Jimmy Miller

This is part of an Advent Series.

On Understanding Data Abstraction, Revisited (pdf)

One of my meta-criteria for choosing a paper in this series is the likelihood we will cover the paper on the future of coding. I won't completely rule out covering papers I think we will do at some point. But for the most part, I've decided to steer clear of them. This paper is one I don't think we'd cover on a podcast because I'm not sure it makes for great conversation. This is one of the difficult things about the podcasting medium. Or at least the medium as I conceive it. Not all papers lend themselves to a free-wheeling discussion about the paper. A lecture might work for a paper, and a blog post almost certainly works, but some things just don't come out well in a discussion.

One class of papers I don't think translate well are those that just tell you facts of the matter. I don't mean of course that there isn't bias in these papers. But simply that the goal of the paper isn't to convince you of anything but to simply tell you about things. In some ways, this paper doesn't quite qualify. It is in fact an argument, but not about something I'd consider a real live debate for me. Are objects and abstract data types different things? I'm not sure I really care about that distinction and yet this paper has stuck with me ever since I read it. So, I want to cast this paper in a different light for you readers who may, like me, not really care about objects vs adts.

Rather than make a division between objects and adts, I want you to view this paper as bridging a divide between the values held by object-oriented programmers and those held by functional programmers. Object-oriented programmers value the ability to have multiple implementations of objects interoperate together. They want systems to be extended not modified. Functional programmers value immutability. They want to be certain that the values they have cannot change out from under them. Until I read this paper, I had believed the view that objects were about encapsulating state. In this paper, I see a very object-oriented way of programming, that constructs completely immutable objects.

Objects

In keeping with my now adopted goal of not replacing the paper, but instead enticing you to read it. I will leave off what William R. Cook has to say about the difference between ADTs (Abstract not Algebraic) and Objects. It is actually quite interesting. He shows how the standard Java way of programming and has us build ADTs rather than Objects. But I won't explain further. Instead, I want to show from his example of what an interface for an object-oriented way of defining sets might look like.

interface Set {
  fn empty() -> bool,
  fn contains(n : int) -> bool
  fn insert(n : int) -> Set
  fn union(s : Set) -> Set
}

Here, in our fictional language, is an object-oriented interface for defining a set. We have not defined in any way a concrete implementation of a set. We have just talked about the operations a set must have. This is one of the keys, Cook tells us, to the object-oriented style. Most notably here, there isn't a means of constructing a set.

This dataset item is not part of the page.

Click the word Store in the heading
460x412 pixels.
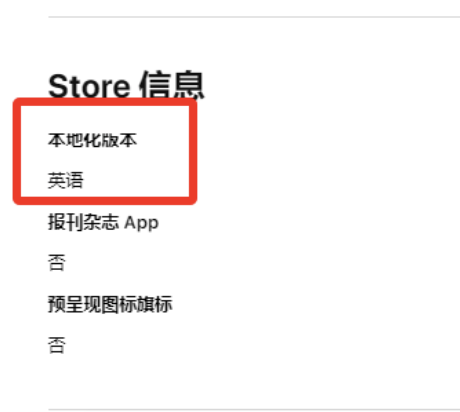89,86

These will come from objects that conform to this interface. Consider this implementation

struct Empty {}
impl Empty {
  fn new() -> Set {
    Empty {}
  }
}

impl Set for Empty {
  fn empty() { true }
  fn contains(_: int) { false }
  fn insert(n: int) { Insert(self, n) }
  fn union(s: Set) { s }
}

Here we have the empty set (In pseudo rust). It contains nothing. It mutates nothing. To insert things into the empty set, we just return a new set called Insert. To union, just pass whatever set we want to union with. What do Insert and Union look like?


struct Insert {
  set: Set,
  i: int,
}

impl Insert {
  fn new(set: Set, n: int) -> Set {
    set.contains(n) ? set :  Insert { set, n }
  }
}

impl Set for Insert
  fn empty() { false }
  fn contains(n: int) { i == n || set.contains(n) }
  fn insert(n: int) { Insert(self, n) }
  fn union(s: Set) { Union(this, s) }
}

struct Union {
  set_1: Set,
  set_2: Set,
}

impl Union {
  fn new(set_1: Set, set_2: Set) -> Set {
    Union { set_1, set_2}
  }
}

impl Set for Union {
  fn empty() { set_1.empty() && set_2.empty() }
  fn contains(n: int) { set_1.contains() || set_2.contains() }
  fn insert(n: int) { Insert(self, n) }
  fn union(s: Set) { Union(this, s) }
}

Here we see no inheritance, no encapsulating of state. Just completely immutable objects. But we also see object-oriented principles upheld. Most notably, these objects only know about themselves, they do not inspect the representation of the arguments they are passed except through their public interfaces. He calls this term Autognosis.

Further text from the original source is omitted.